All of this led me to a quest of sorts. I figure I’m not alone in this boat that is half full of water. It’s not sinking, but it’s hard as the dickens to get going in the direction I want.

Now I’m going to just hang it out there and say it. For people in their 20’s through early 40’s getting out of debt and starting their own bank through whole life insurance is a no brainer. I am going to respectfully step away from just one little piece of Dave Ramsey advice at this point. He says get out of debt and I am 100% with him there. Debt is the black plague of our country. Dave says once you are out of debt, invest in mutual funds. I disagree respectfully because I do have a lot of respect for Dave and all that he has done for people. I now believe that people should quit investing in the stock market and mutual funds and start investing in themselves through interest and dividend paying whole life insurance.

But young people, while I think they should look at becoming their own banker, are not the group that needs the help the most.
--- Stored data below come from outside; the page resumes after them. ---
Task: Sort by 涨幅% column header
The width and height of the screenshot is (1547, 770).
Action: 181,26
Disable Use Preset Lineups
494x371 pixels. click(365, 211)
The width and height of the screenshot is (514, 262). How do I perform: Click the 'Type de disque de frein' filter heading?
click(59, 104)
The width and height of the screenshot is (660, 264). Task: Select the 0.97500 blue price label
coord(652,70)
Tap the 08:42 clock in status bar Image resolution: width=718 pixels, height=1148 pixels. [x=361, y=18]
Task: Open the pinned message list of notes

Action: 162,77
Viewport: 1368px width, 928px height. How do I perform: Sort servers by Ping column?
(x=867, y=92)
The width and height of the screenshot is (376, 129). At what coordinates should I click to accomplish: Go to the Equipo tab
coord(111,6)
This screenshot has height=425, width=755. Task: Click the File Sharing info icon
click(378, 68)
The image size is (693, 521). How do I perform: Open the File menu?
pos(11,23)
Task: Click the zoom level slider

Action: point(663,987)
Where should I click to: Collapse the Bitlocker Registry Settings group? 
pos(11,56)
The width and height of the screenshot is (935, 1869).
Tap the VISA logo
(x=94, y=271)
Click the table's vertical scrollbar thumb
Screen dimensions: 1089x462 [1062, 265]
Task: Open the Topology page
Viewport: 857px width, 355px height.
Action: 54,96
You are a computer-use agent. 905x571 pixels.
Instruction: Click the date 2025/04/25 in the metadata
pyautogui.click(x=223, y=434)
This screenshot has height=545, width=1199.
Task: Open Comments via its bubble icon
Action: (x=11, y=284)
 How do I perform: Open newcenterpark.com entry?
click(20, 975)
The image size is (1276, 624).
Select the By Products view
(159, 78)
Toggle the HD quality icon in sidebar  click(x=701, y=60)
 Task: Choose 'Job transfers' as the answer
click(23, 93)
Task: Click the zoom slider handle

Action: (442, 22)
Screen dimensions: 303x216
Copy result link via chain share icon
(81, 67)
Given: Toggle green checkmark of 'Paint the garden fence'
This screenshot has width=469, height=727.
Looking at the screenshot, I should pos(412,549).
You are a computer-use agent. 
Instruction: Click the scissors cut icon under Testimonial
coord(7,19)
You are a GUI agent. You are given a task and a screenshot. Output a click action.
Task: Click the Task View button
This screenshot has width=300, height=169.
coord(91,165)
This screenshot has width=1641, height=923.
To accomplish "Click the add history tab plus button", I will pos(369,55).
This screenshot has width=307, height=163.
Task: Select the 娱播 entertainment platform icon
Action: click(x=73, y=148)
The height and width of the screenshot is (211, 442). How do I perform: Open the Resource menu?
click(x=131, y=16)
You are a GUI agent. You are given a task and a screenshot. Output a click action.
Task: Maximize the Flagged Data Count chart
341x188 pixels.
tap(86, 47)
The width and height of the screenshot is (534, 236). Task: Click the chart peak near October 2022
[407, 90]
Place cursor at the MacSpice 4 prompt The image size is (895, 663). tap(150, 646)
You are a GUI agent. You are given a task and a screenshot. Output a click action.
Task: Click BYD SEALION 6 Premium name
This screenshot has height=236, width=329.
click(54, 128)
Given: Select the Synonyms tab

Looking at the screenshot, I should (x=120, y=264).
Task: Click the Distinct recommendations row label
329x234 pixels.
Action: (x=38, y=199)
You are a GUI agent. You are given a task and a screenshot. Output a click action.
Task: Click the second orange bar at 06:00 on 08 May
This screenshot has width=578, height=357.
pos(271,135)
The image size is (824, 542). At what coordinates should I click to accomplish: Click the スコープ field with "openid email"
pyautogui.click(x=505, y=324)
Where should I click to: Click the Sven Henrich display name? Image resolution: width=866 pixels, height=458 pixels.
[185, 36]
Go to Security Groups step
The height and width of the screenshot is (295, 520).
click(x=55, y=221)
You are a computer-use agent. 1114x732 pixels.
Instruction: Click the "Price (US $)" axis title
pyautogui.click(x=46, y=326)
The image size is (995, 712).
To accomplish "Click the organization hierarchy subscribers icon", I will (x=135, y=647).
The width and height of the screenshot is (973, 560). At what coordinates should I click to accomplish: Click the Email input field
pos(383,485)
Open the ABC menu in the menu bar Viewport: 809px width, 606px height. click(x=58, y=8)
It’s me and all of us in this boat that we’ve helped build. I’m 58. I love my job and God willing and with God’s blessings I will get to continue it for a long time. I really don’t care if I retire. Why would I quit doing what I love?

To that end I have been studying how to take my situation of having a crappy IRA and too much debt and in 20 years (no quick stuff here), be out of debt and have enough put away for my wife and I to live on. My first assessment of that goal was that it was achievable but it was going to hurt like crazy.

I’ll see if I can wrap this up quickly otherwise it will be a 2000 word bore. I have about $60k in extraneous debt. High interest credit cards, second mortgage, etc. I have a $100k IRA that isn’t going to get any bigger. My plan would be to cash out that IRA and go ahead and take the IRA penalty and tax hit. That would leave me with about $60k which I would use to pay off the above debt. Paying off that debt frees up $2400 a month in my current budget, most of which is interest.

I would turn around and put that $2400 a month into a dividend paying whole life policy that is funded for cash growth rather than insurance. Yes, I would keep it from being a modified endowment contract (MEC) which would defeat my whole plan because as long as it doesn’t MEC, the cash value is tax free. Within 5 years I would have enough cash value to pay off our best income producing rental property. I would borrow that money from myself and pay myself back over the next 7 years (pay back the policy loan). All of this is still within my current budget because I have a mortgage on the rental.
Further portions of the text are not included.